Politique

Le gouvernement donne un ultime gage à la gauche sur les retraites (mais ça n’est pas sans coût)

POLITIQUE – La gauche le réclamait et le gouvernement avait promis d’y répondre. Dans un amendement déposé ce mercredi 12 novembre, et consulté par l’AFP, l’exécutif propose d’élargir la suspension de la réforme des retraites aux carrières longues. Une demande portée en particulier par les écologistes et les communistes, dans le cadre de l’examen du projet de budget de la sécurité sociale.

Cet élargissement coûtera 200 millions en 2026 et 500 millions en 2027, et sera financé par la hausse de la CSG sur les revenus du capital, votée la semaine passée dans le volet recettes du PLFSS, a précisé le ministre du Travail Jean-Pierre Farandou, invité sur France 2 ce mercredi.

« Il y a 1,4 point de CSG supplémentaire qui sera de nature à être utilisé », a-t-il déclaré. « On a intégré les carrières longues (…) on a aussi intégré ce qu’on appelle les catégories actives et super actives de la famille fonction publique », a expliqué le ministre.

« Un acte de stabilité politique »

« Ce sont des métiers difficiles : on pense aux policiers, aux pompiers, on pense aux égoutiers, on pense aux pompiers professionnels, on pense aux contrôleurs aériens.
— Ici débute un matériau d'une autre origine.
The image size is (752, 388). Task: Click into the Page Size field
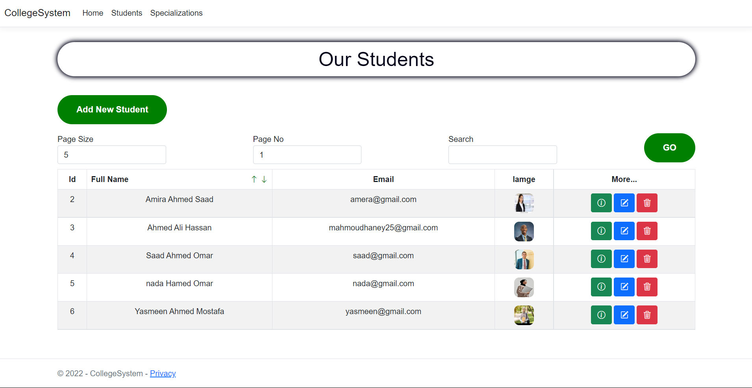coord(112,155)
Ce sont des gens qui pourront partir plus tôt (…) Ils gagneront un trimestre, c’est important. C’est à peu près 20 % de personnes supplémentaires », a estimé Jean-Pierre Farandou.

Le ministère du Travail avait précisé mardi que « les carrières longues, certaines catégories de la fonction publique, ou encore les personnes nées au cours du premier trimestre 1965 » pourraient aussi bénéficier de la suspension de la réforme des retraites.
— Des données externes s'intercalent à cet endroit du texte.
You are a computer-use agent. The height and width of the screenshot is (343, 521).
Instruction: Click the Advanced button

Interrogé sur le bien-fondé de cette suspension des retraites, et sur ce qu’il en pensait en tant que citoyen, Jean-Pierre Farandou s’est montré pragmatique, y voyant avant tout « un acte de stabilité politique ».
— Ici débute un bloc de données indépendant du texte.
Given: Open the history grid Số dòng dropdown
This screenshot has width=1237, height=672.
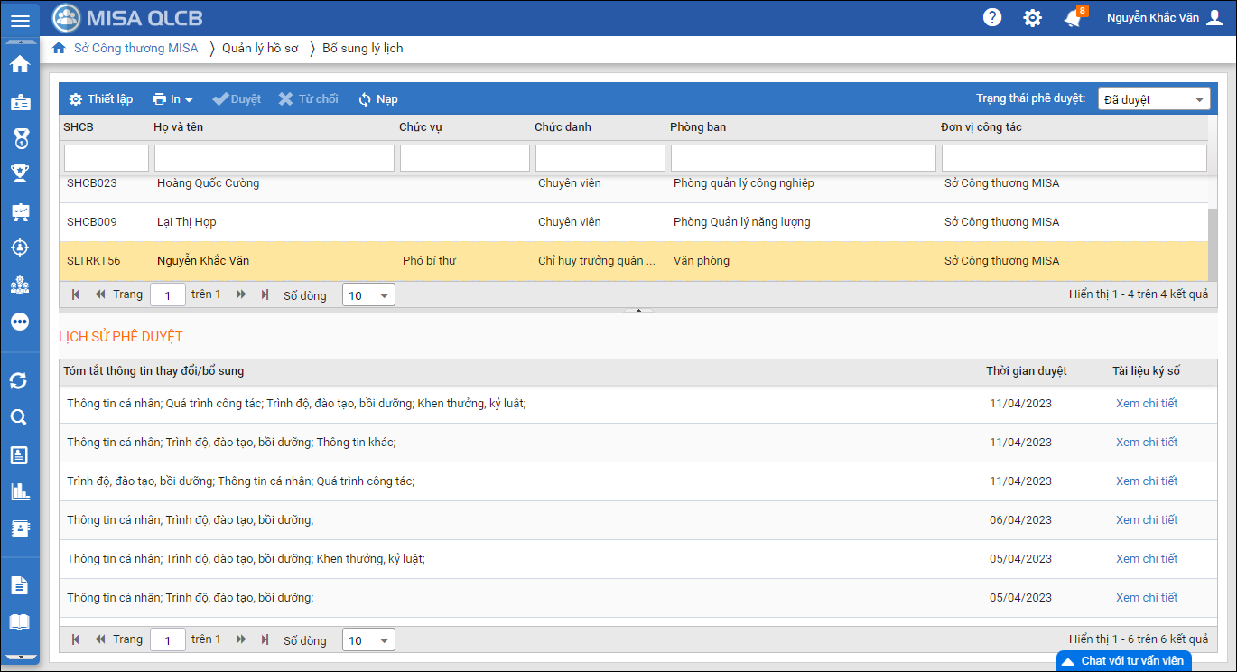Looking at the screenshot, I should 368,640.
Vers 15 h 00, les députés commenceront à débattre en priorité de l’article 45 bis du PLFSS, qui suspend jusqu’à janvier 2028 la marche en avant vers les 64 ans, tout comme le relèvement du nombre de trimestres à cotiser. Marine Le Pen a confirmé qu’elle voterait, avec les autres députés RN, en faveur de la suspension.